Wednesday, March 6, 2013 | 6:46 p.m. CST; updated 7:49 p.m. CST, Wednesday, March 6, 2013
MU guard Lianna Doty drives to the basket during the game against South Carolina on Feb. 28 at Mizzou Arena.

COLUMBIA — When it came to the turnovers that plagued the Missouri women's basketball team during its five-game losing streak, it was difficult to know where to start.

It was a problem that kept coach Robin Pingeton up at night.

She went back to it over and over again in press conferences, her normally calm coaching demeanor giving way to a raised voice tinged with frustration.

"I think the hard thing is, it's different players on different nights," Pingeton said. "When one player kind of shores it up a little bit and is a little bit stronger with the ball, we've got another person that steps up and fills that void of having some careless mistakes."

To begin to attack the problem, she decided to start at the top of the key.

All season, Pingeton has been mixing and matching her two point guards, sophomore Kyley Simmons and freshman Lianna Doty, trying to find just the right combination.

Simmons is a more typical point guard with a year of experience as a starter under her belt. She averaged around 1.5 turnovers per game during the regular season.

Doty, a risk-taking freshman, leads the team in assists and steals but also in turnovers, averaging nearly five per game.

"Her Achilles' heel has been playing too fast," Pingeton said of Doty. "We joke maybe sometimes we should have her run four miles before the game to slow her down a little bit." 

Doty has taken to the film room, rewatching mistakes and working in practice to eliminate them.

"A lot of them are miscommunication errors," Doty said. "So you say, 'OK, next time, this is what we're going to do: Make eye contact, or let me know where you're going, so I can know those kinds of things.'"

Simmons joined her teammate in honing in on turnovers.

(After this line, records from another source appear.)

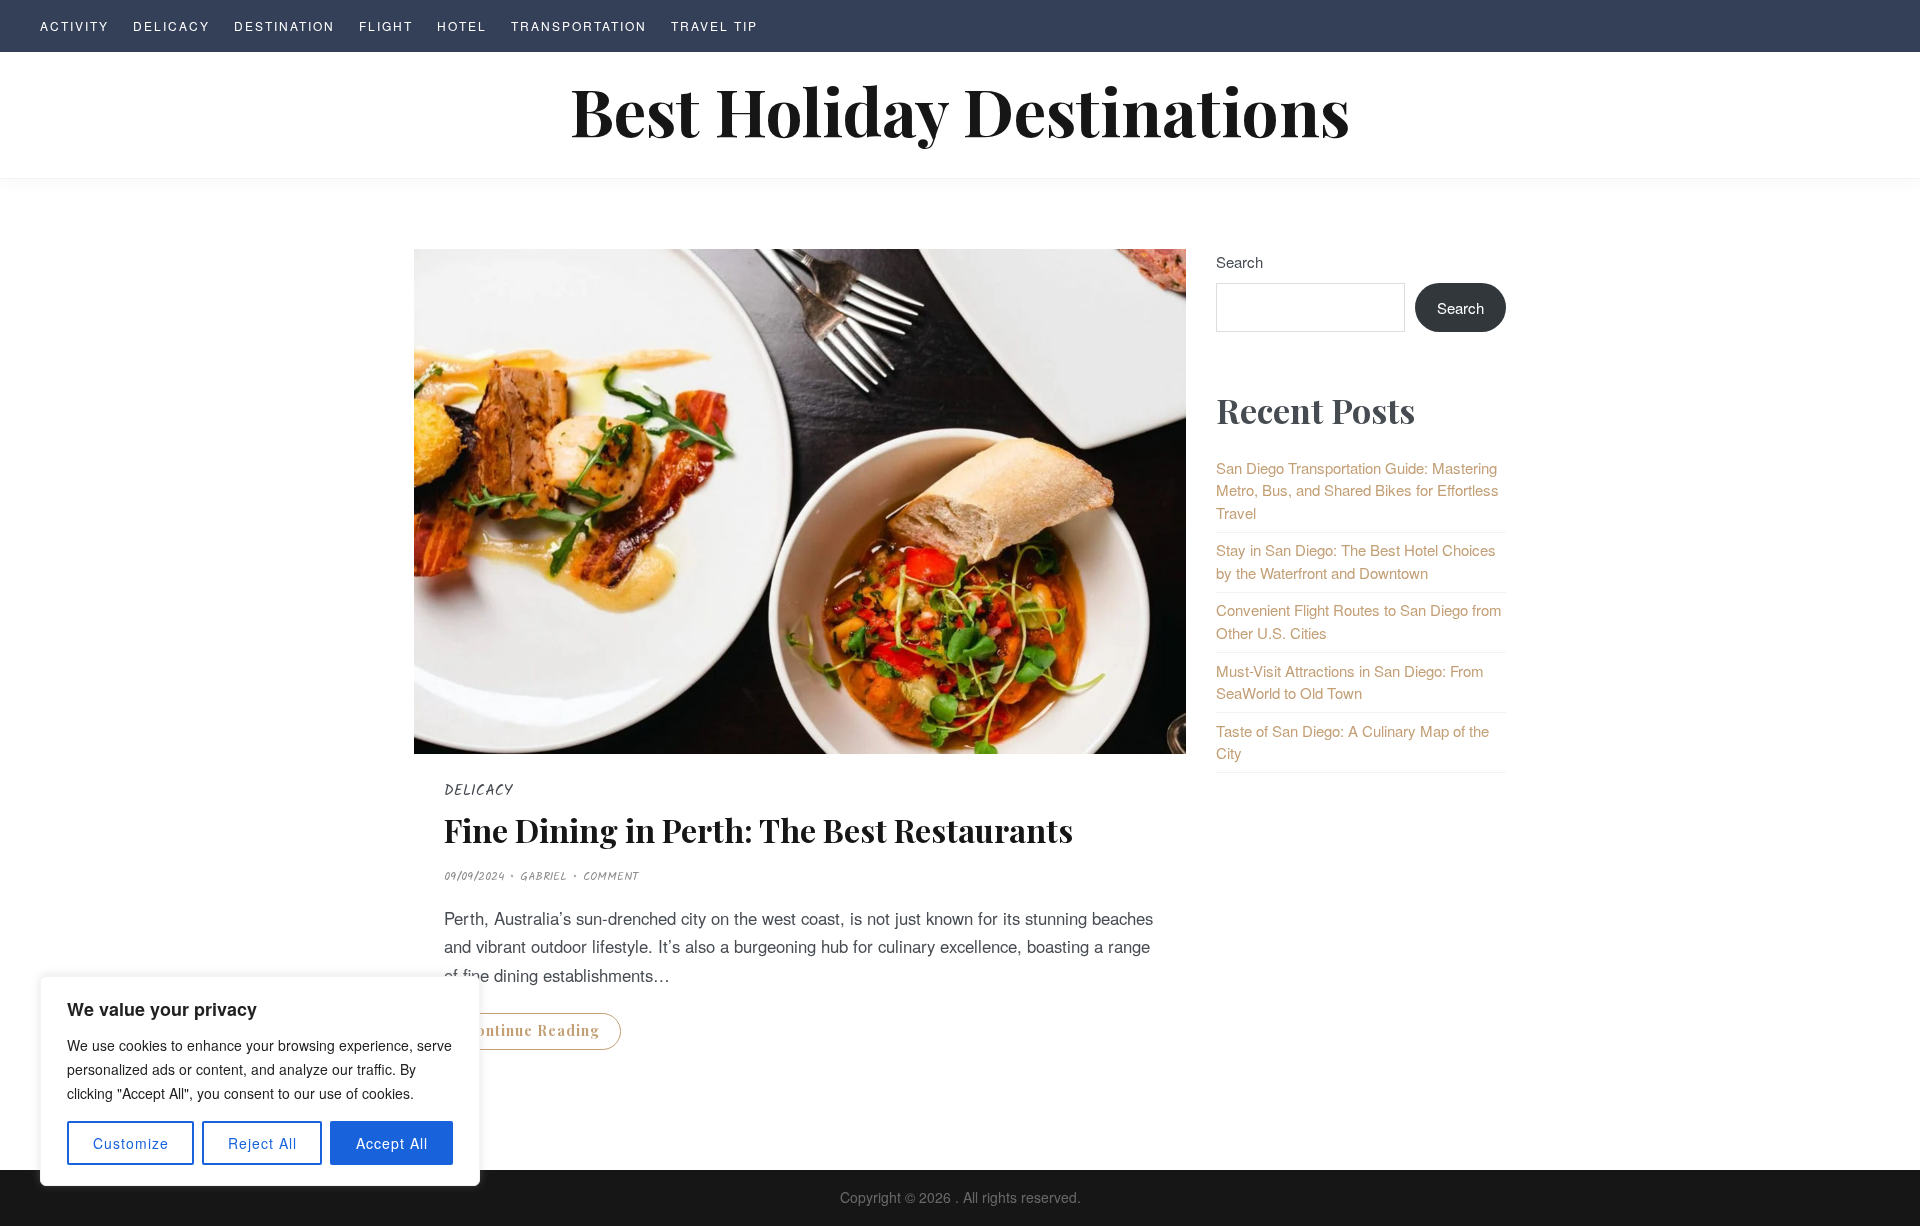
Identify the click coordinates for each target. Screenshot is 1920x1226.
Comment (610, 876)
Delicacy (171, 25)
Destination (284, 25)
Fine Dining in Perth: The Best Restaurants (758, 829)
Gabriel (543, 876)
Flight (386, 25)
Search (1239, 261)
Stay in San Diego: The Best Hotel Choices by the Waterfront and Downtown (1356, 561)
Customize (131, 1143)
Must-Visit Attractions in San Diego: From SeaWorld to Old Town (1350, 682)
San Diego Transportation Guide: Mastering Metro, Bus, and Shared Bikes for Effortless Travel (1357, 490)
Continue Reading (532, 1030)
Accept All (392, 1143)
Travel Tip (714, 25)
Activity (74, 25)
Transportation (579, 25)
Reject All (262, 1143)
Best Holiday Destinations (960, 109)
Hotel (462, 25)
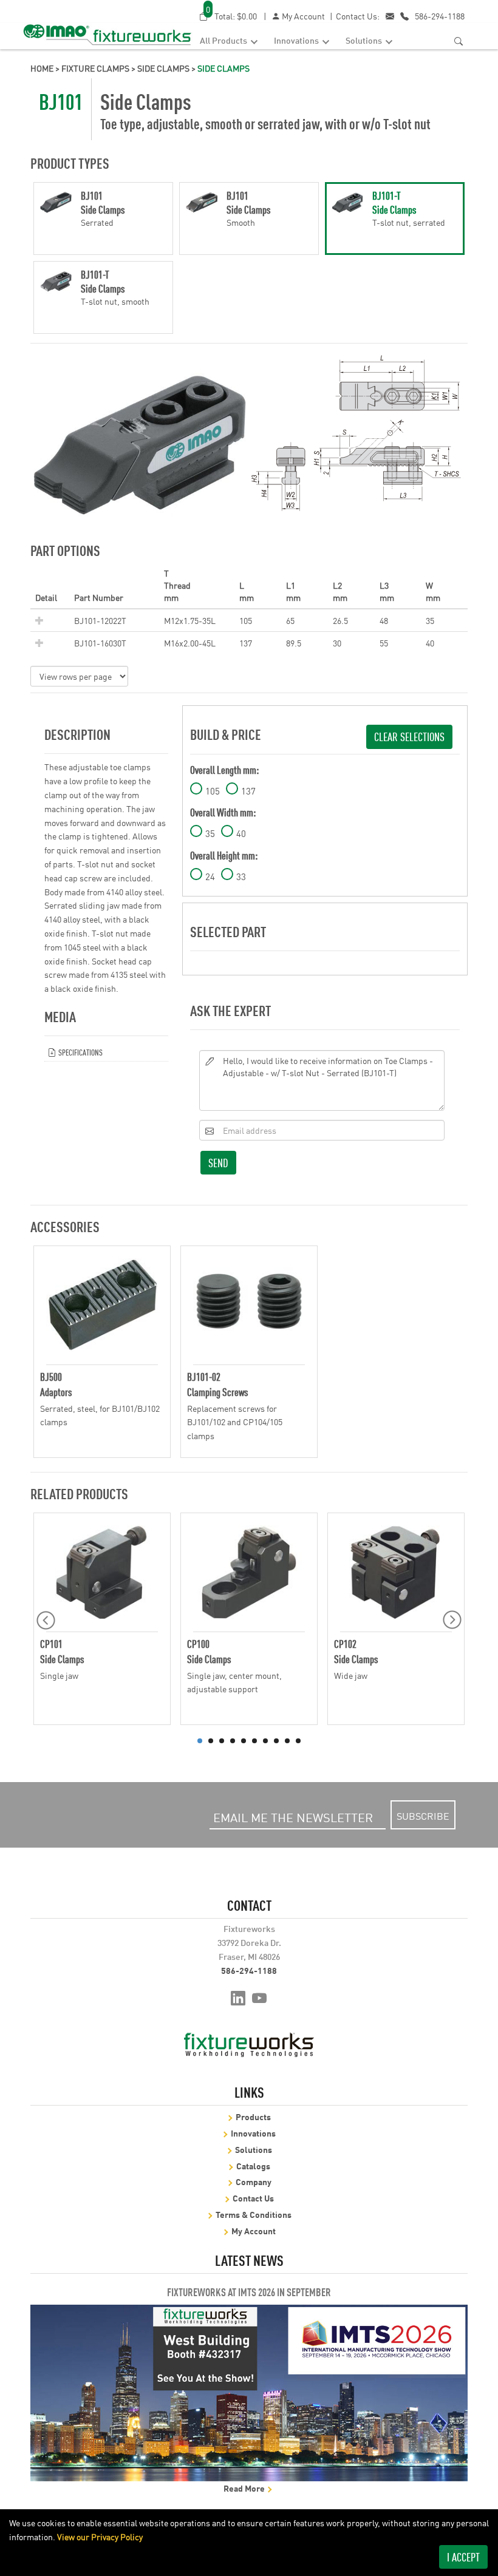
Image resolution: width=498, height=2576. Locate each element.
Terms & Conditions (254, 2214)
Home (41, 68)
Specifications (79, 1051)
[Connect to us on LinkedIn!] (238, 1997)
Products (253, 2116)
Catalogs (253, 2165)
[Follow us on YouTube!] (259, 1997)
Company (253, 2181)
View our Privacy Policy (100, 2536)
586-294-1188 (440, 16)
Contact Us (253, 2197)
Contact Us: (358, 16)
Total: (231, 15)
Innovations (297, 40)
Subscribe (423, 1815)
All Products (224, 40)
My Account (302, 16)
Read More (245, 2487)
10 (298, 1740)
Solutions (365, 40)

"There comes a point in time when you just have to know not to make the iffy pass," Simmons said. "That was our big thing. Together, we just had to be more focused on what we're doing and who we're passing to."

Simmons said she watched Doty to pick up on ways to be more aggressive on defense, while Doty watched Simmons for an example of how to stay in control while still creating plays.

The pair helped the team cut down on turnovers and win its last two regular-season games, combining for only four turnovers against South Carolina and three against Alabama. 

In her team's first year in the defense-oriented Southeastern Conference, Pingeton said she was encouraged by the growth in her young players. 

"You look at some of the other great point guards in the SEC, they are surrounded by other (future) WNBA players, All-American kids," Pingeton said. "I think it makes your job a little bit easier. We're not there yet."

Missouri will look to continue cutting down on turnovers in this week's SEC tournament. The Tigers already have 17 wins and are eligible for postseason play, but any victories this week could help improve the team's standing.

Missouri received the No. 10 seed in the tournament and will open play with a game on Thursday in Duluth, Ga., against Vanderbilt.